Forest bathing – benefits for mental health

If the term “forest bathing” makes you imagine lying in a bathtub surrounded by trees, or perhaps lying on your back – half-awake – in some sort of Disney-eque glade, you’re not alone. I always assumed it was a weird name given to the same act of chilling/napping in a tree-laden area.

So when I was offered to do a session during a hiking weekend with All Trails, the trail finder app, I prepared myself for an hour of kip in the sun. But it soon became clear that forest bathing was not about dozing off and despite feeling exhausted I came away calmer, more energetic and determined to try it once a week in London.

What is forest bathing?

First of all, bathing in the forest is not sleeping or bathing in a forest. And despite its Goop-y name, it first appeared as a “thing” in Japan in the 1980s. Shinrin-yoku or “soaking up the atmosphere of the forest” is a form of ecotherapy which aims to reconnect us physically and emotionally to nature.
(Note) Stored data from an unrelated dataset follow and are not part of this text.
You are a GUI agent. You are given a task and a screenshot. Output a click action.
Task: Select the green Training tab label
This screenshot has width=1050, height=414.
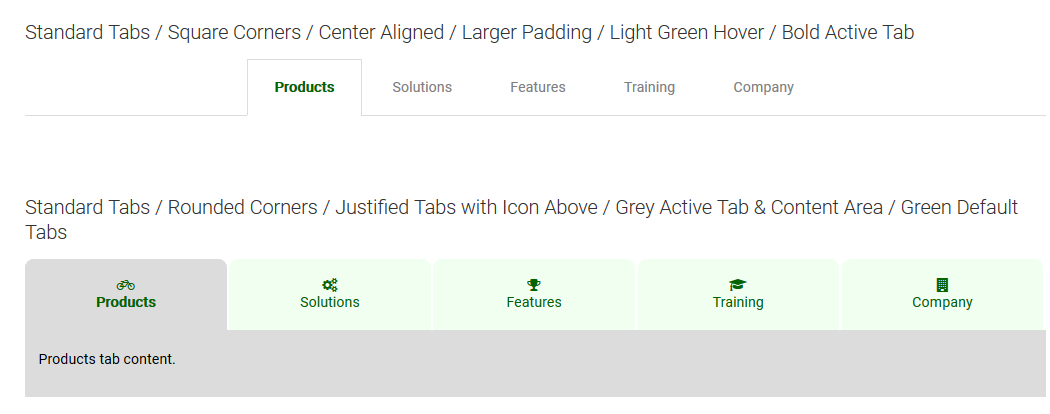[x=738, y=302]
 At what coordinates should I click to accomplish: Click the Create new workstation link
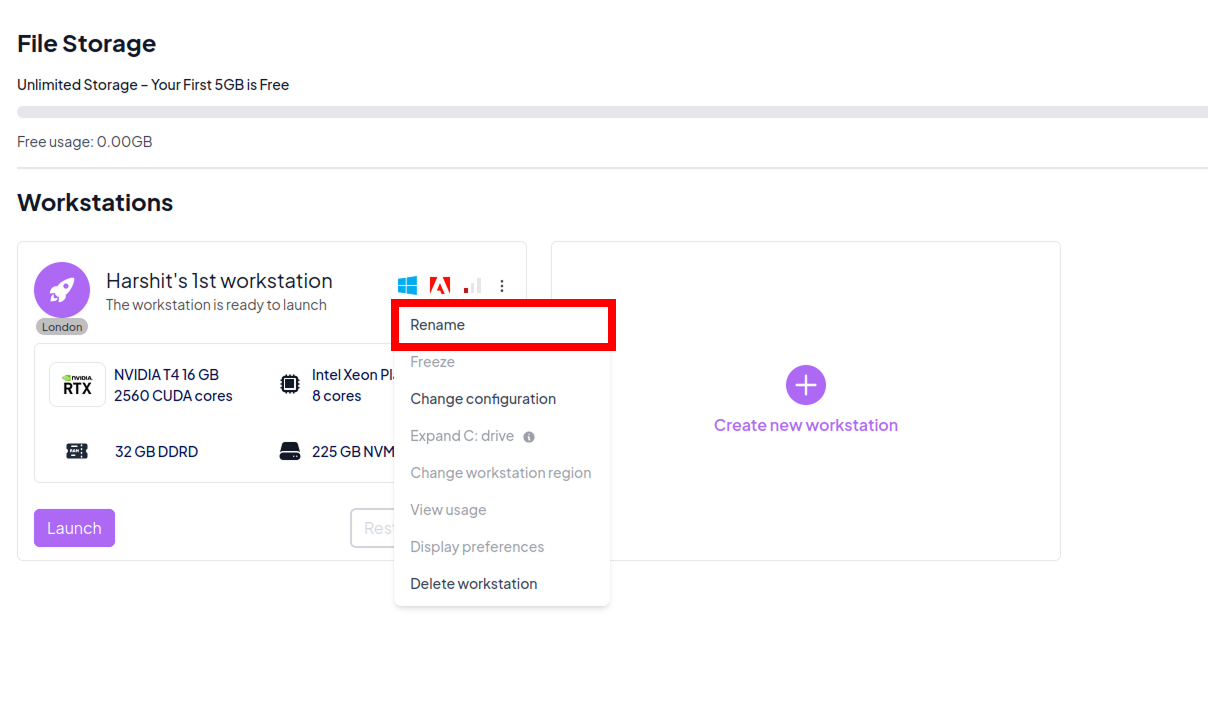coord(806,425)
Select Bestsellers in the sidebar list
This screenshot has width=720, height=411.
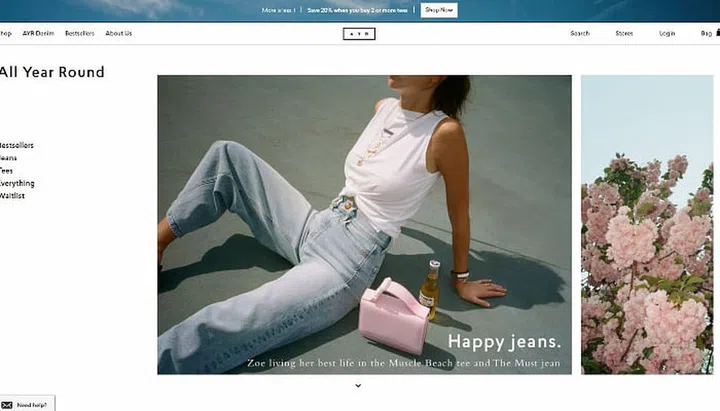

Our forest bathing session began with eco-therapist Maria inviting us all to lie down on the grass in a clearing surrounded by bushes and trees. After a few minutes going over some typical meditation techniques (body scan, box breathing, etc.), we were asked to close our eyes and listen.

I don’t know about you, but I can’t remember the last time I sat or lay outside without my headphones. Within minutes of just listening (in the middle of a Derbyshire field), the noises became almost deafening. Birds chirped to my left, leaves rustled to my right. Planes swarmed overhead and my own breathing suddenly seemed to swell in volume. The world is a noisy old place, even when there is no traffic or human chatter. And that brouhaha seemed to drown out my own constant inner monologue much better than the usual podcasts or playlists.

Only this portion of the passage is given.